━━ Texte fourni

Dodecahedron n’est pas un groupe ordinaire. Prenez déjà le nom : vous en connaissez beaucoup vous, des combos de black metal qui adoptent le patronyme d’une forme géométrique ?
Non, comme le laissent deviner les douze phases du polyèdre, la musique du quintette n’est pas conventionnelle, difficile d’accès, totalement schizophrène et ne se dévoile que lentement aux adeptes de black dérangeant et corrosif.
Après un premier album qui avait défrayé la chronique en
2012, revoici les cinq timbrés de Tilburg pour leur deuxième full length,
Kwintessens, et force est de constater que la santé mentale des Hollandais ne s’est pas améliorée, loin s’en faut.
Le Prelude n’est qu’un grondement sifflant et abrasif qui s’amplifie et envahit petit-à-petit l’espace sonore, avant qu’une batterie martiale ne vienne rythmer ce chaos informe de ses patterns ultra précis, lui insufflant une forme de plus en plus palpable. L’horreur gonfle, se dilate, prend un visage presque humain, avec ces petits samples insidieux et ces chuchotements haineux que l’on croit percevoir en filigrane, puis c’est l’explosion : avec The Culling of the Unwanted from the
Earth, le décor musical esquissé s’écroule soudain, les guitares vomissant des nuées de notes bourdonnantes et déstructurées qui éclaboussent et rongent dans tous les sens comme des jets d’acide meurtriers. Le poulpe J. Barendregt donne un semblant de vie à ces cohortes de notes décomposées que tente de discipliner la voix impérieuse de M. Eikenaar, puis le rythme roule, lent, perdu et obscène, se répandant comme le pus noirâtre s’écoulant lentement d’un abcès. Le monstre polymorphe Tillin the
Human Soil rappelle incontestablement
Deathspell Omega, avec ces rythmes tordus, complexes et atrophiés flanqués de contre temps affolants, ces arpèges malsains qui semblent se dissoudre dans un air vicié au fur et à mesure que la gratte les expulse, et cette sensation de folie et d’enfermement; la fin du morceau se pare de teintes métalliques et industrielles, et ce rythme mécanique ponctué par la double pédale, ces coups lourds et mats rappelant le vacarme abrutissant d’une usine géante ainsi que ces guitares saccadées confèrent une noirceur glaciale qui broie impitoyablement toute once d’humanité.

━━━━
━━ Items fournis

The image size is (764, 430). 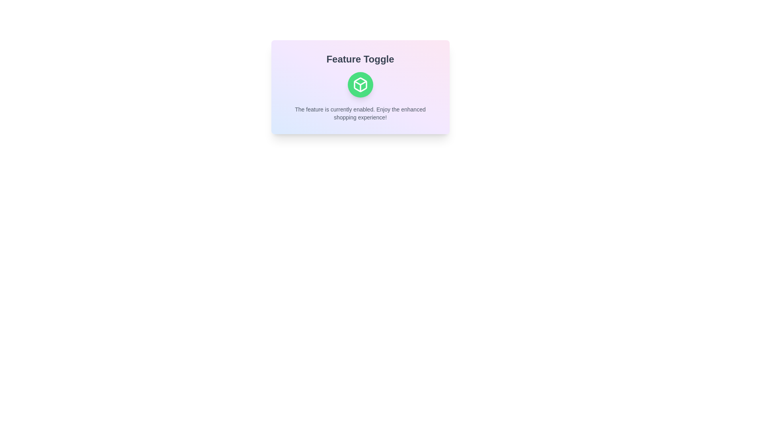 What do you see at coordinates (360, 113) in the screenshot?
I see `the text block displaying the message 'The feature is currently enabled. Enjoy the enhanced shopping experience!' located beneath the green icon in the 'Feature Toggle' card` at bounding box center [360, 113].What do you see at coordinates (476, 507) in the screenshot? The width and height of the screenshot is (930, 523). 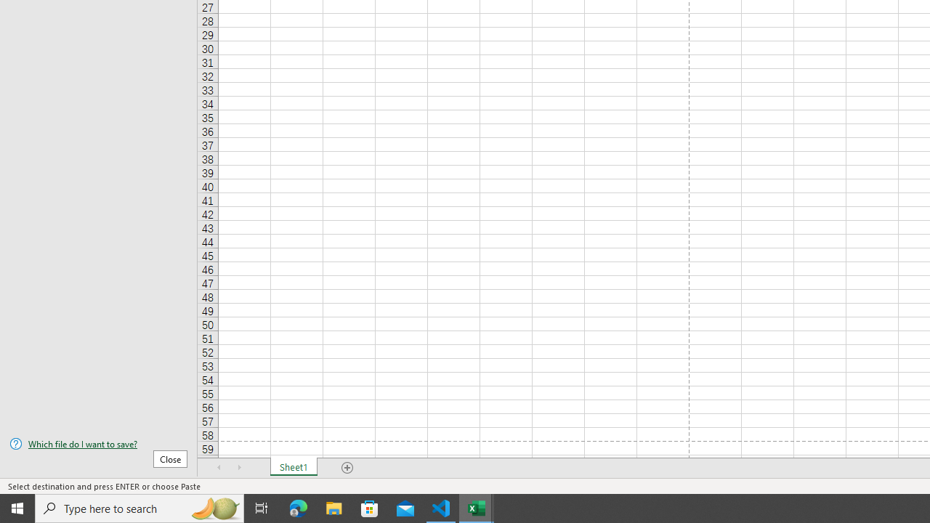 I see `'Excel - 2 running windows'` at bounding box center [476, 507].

━━━━
━━ Items fournis

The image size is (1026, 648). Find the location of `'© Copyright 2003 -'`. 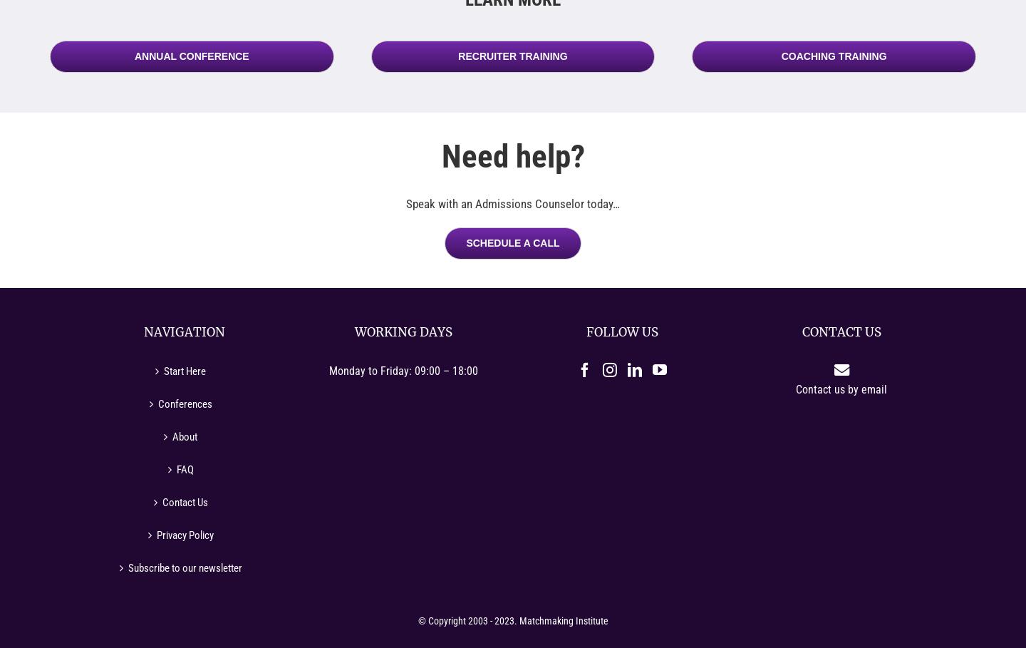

━━━━

- **Consigne**
Selon le texte fourni, de quelle ville sont originaires les membres de Dodecahedron ? Répondez en vous appuyant uniquement sur le texte fourni.

- **Réponse complète**
Ils viennent de Tilburg.